You made a good point about Microsoft publishing the South Park RPG though I'd rather see that launch as a multiplat. I wouldn't be surprised if Nintendo wanted to publish Darksiders 3 if they want to keep momentum from the new version of Ninjas Gaiden 3 and Bayonetta 2. Who goes after Red Faction, Metro, Warhammer and Saints Row?

Posted on Nov 11, 2012, 11:37:05 PM PST
I could see Ubisoft picking up several of these IPs

Posted on Nov 12, 2012, 1:46:33 AM PST
Idle Moment says:
The worst thing about this whole situation is that the fall of this company can pretty much be laid at the feet of one man.
Its seriously has taken some gross incompetance from the management of THQ to make such a profitable company go belly up in such a short time frame.
Very sad - especially since they seem to be doing the right things now.
Unfortunately it's too little too late.

Read the open letter to the THQ board of directors by one of their staff memebers if you havent done so yet:

In reply to an earlier post on Nov 12, 2012, 1:47:58 AM PST
Idle Moment says:
Here's a copy of the letter for those who cant open the link:

THQ Board of Directors
Lawrence Burstein
James Whims, Gigex, Inc.
Henry DeNero, Arcturus Capital
Brian Dougherty, AirSet, Inc.
Jeffrey Griffiths , Lumber Liquidators

Current and Ex-Employees, Shareholders, and The Public

Dear THQ Board,
I am an ex-employee at THQ. I saw the tweet-started headlines over the past week from an "industry expert." This expert is one who I and my friends and co-workers in the industry have never heard of after a long time in the field.

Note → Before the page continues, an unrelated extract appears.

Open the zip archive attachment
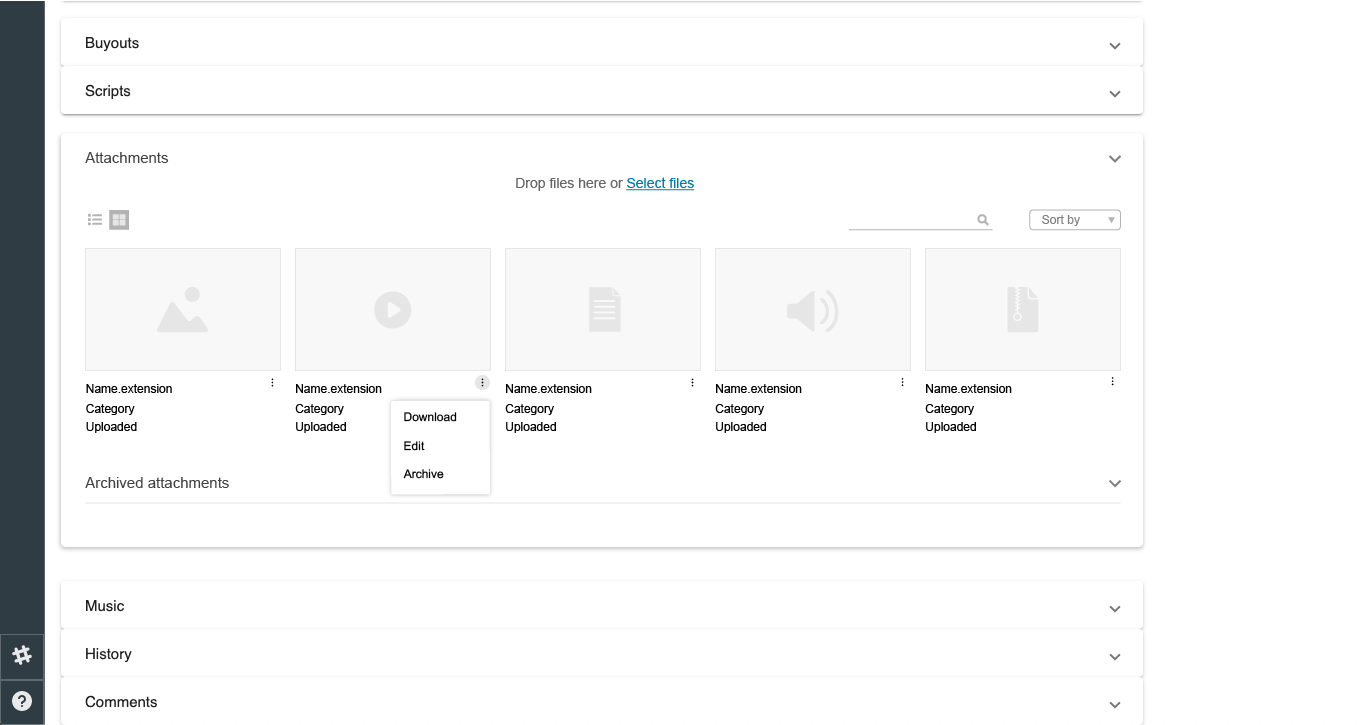 coord(1022,309)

I had been reading the various following articles and accounts and it generated sympathy for friends both recently laid off and currently still there. I thought it would be a good idea to send a note with their input. This note has honest facts and thoughts about THQ and the current problems there. Most of these facts are public knowledge and they have been confirmed by public records or can be confirmed by current and former THQ staff there both before and after my and their time.

I have long felt the need to explain to outsiders how this beaten-down company has wound up in this position. It is to the point where having it on your resume is not a point in your favor. And that shouldn't be the case. I'm/We're sending this note anonymously because some of us are still awaiting final checks and others know how little corporations like employees who air their dirty laundry. We feel the need to say something to combat the partial misinformation being written.
THQ had been known through the years for having a formula. They find a hot license, make a cheap game, barely advertise it, and make money. This formula worked during the Playstation and Xbox and Gameboy days and made the company a lot of cash. Unfortunately, THQ's old guard executives seem to be stuck trying to manage the company the same way they did back then and haven't realized the industry has changed.

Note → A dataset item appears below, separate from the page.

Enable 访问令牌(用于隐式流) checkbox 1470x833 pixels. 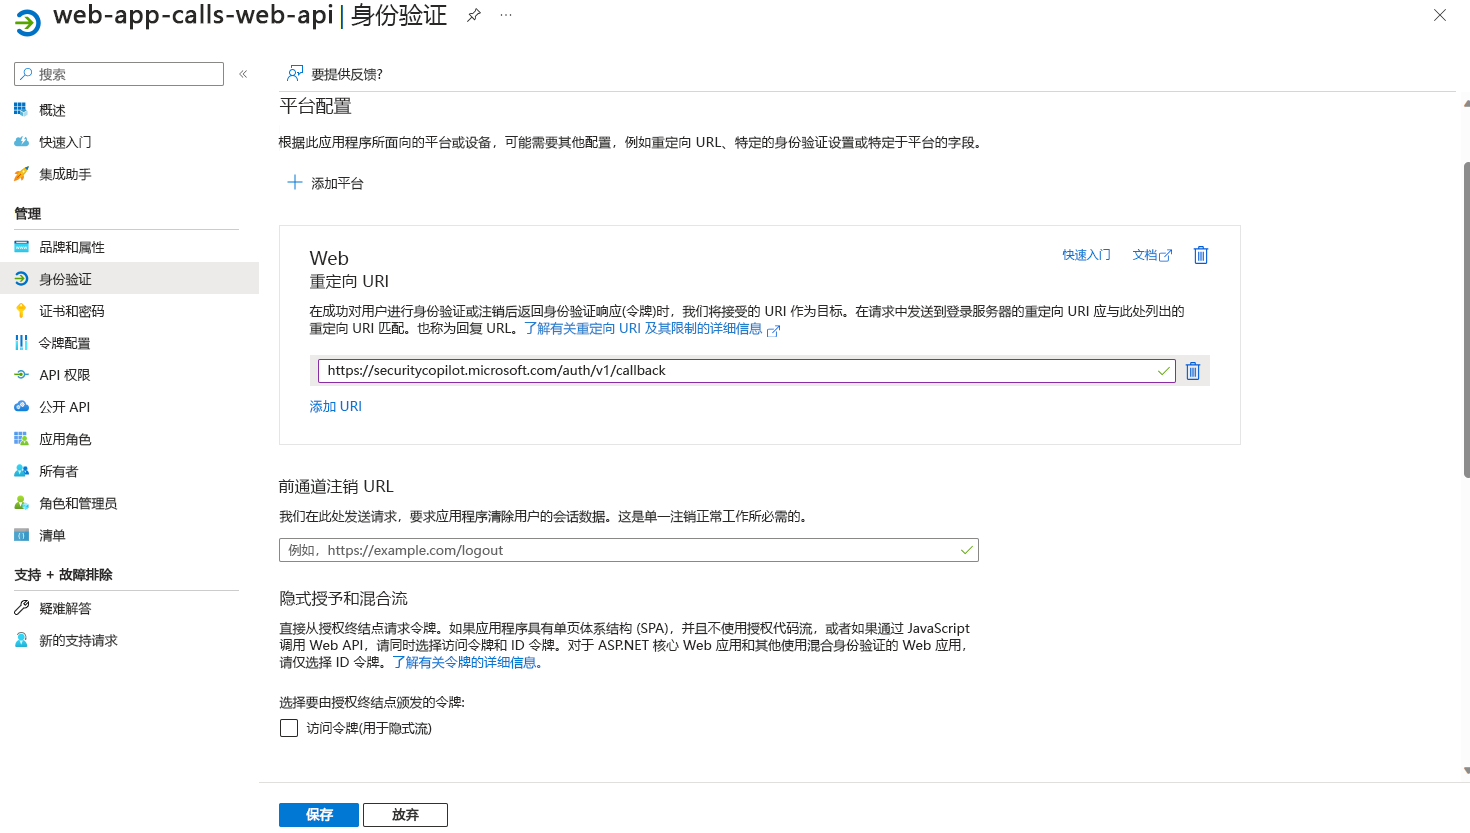[x=287, y=728]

The beginning of the end came years ago as Brian Farrell lead an executive team to acquire a large number of studios. A large amount of cash was used in the acquisition or setup of game developers with different degrees of talent. The problem was they were bought without strategic reasoning or specific plan on to use them. So after awhile another large amount of money was spent as those studios failed and were sold off and shut down. The executive team at the time were an entirely different group of people with one key exception in the CEO. The CEO/the then executive team wasted the cash that the company had built up with these massive investments and selloffs.
The studio purchase errors were not helped by the mistakes in the licensing deals that were signed by the same CEO. Millions and millions of dollars were wasted on acquiring licenses at the same time the kids, family, casual business was declining at a rapid rate. Instead of slowing those acquisitions he overpaid for more of them until again cash was wasted in paying for brands that didn't sell well anymore.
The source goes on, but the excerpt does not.